PROVIDED PASSAGE:
CONCEPT

Overall Evaluation Criterion (OEC)¶

Definition¶

The Overall Evaluation Criterion (OEC) is the single composite metric an A/B test (or family of tests) is decided on — the metric that, if it moves significantly in the right direction, authorises the launch, and if it doesn't, blocks it.

The term comes from the Kohavi / Microsoft experimentation literature. It is deliberately one metric per decision, not a dashboard: a dashboard invites post-hoc cherry-picking of whichever metric moved favourably.

Why OEC selection is hard¶

Choosing an OEC is one of the hardest parts of running A/B tests:

Short-term proxies mislead. CTR or session length moves easily but doesn't always predict retention or LTV.
Revenue is noisy. Short-window revenue is dominated by high-variance outliers; small effect sizes require huge samples.
Team-scope matters. A team's OEC should be controllable by that team's product changes — otherwise moving it is luck, not cause.
Gaming is inevitable. Any single metric, if incentivised, will be optimised at the expense of unmeasured ones.

Zalando's 2021 retrospective (Source: ) explicitly names OEC / KPI selection as "a big pain point" for users — the motivation for Octopus's guideline work.

Zalando's qualitative guidelines¶

Zalando's Run-phase guidance for teams picking OECs:

Team-specific — the KPI must be sensitive to the product the team controls. A team changing search ranking should choose an OEC that search ranking can plausibly drive, not a company-wide revenue number it has no reach into.

DATA SECTION:
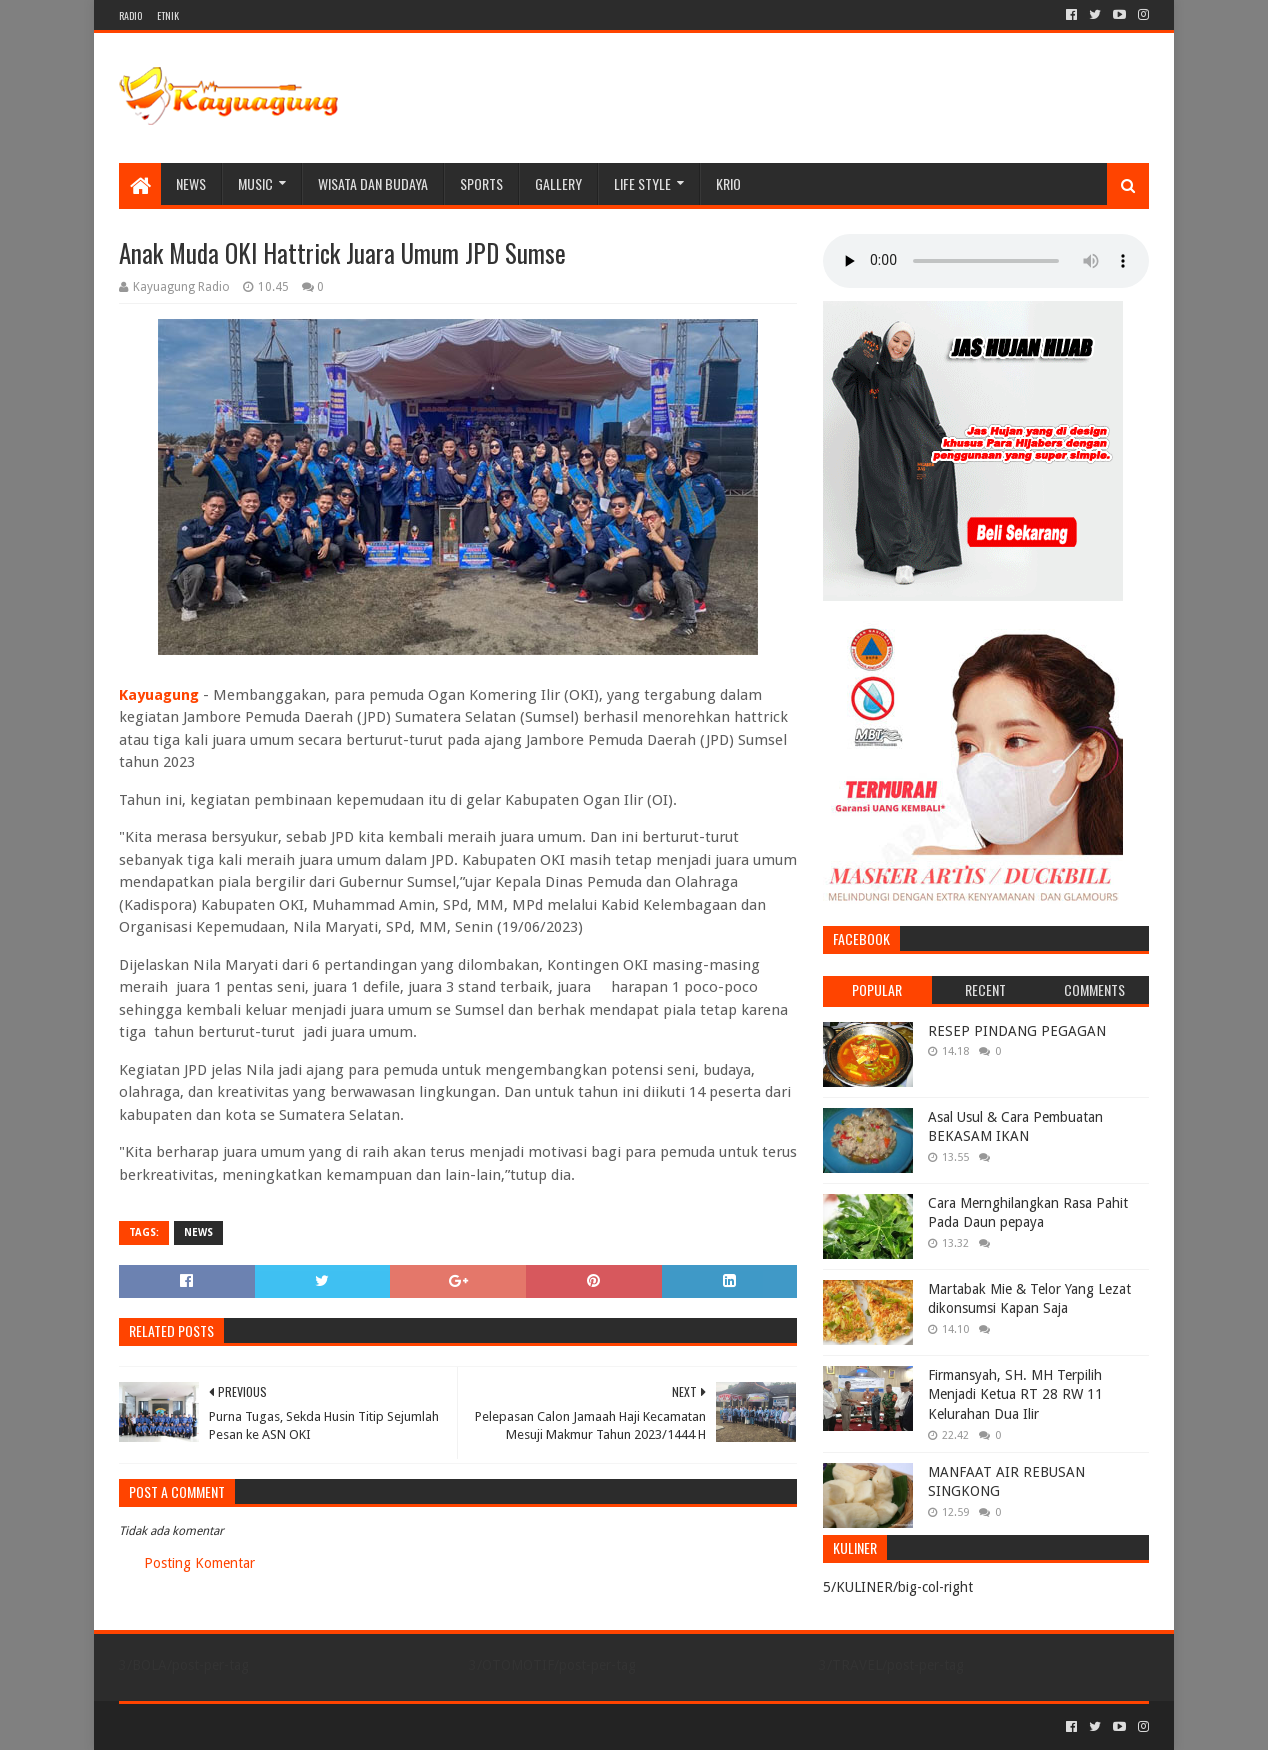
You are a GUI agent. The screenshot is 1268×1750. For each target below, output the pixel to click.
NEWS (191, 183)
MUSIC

AIM: Please quote the passage on the Overall Evaluation Criterion word for word, starting with "Short-term proxies mislead." and going on through "require huge samples.".

FINAL RESULT:
Short-term proxies mislead. CTR or session length moves easily but doesn't always predict retention or LTV.
Revenue is noisy. Short-window revenue is dominated by high-variance outliers; small effect sizes require huge samples.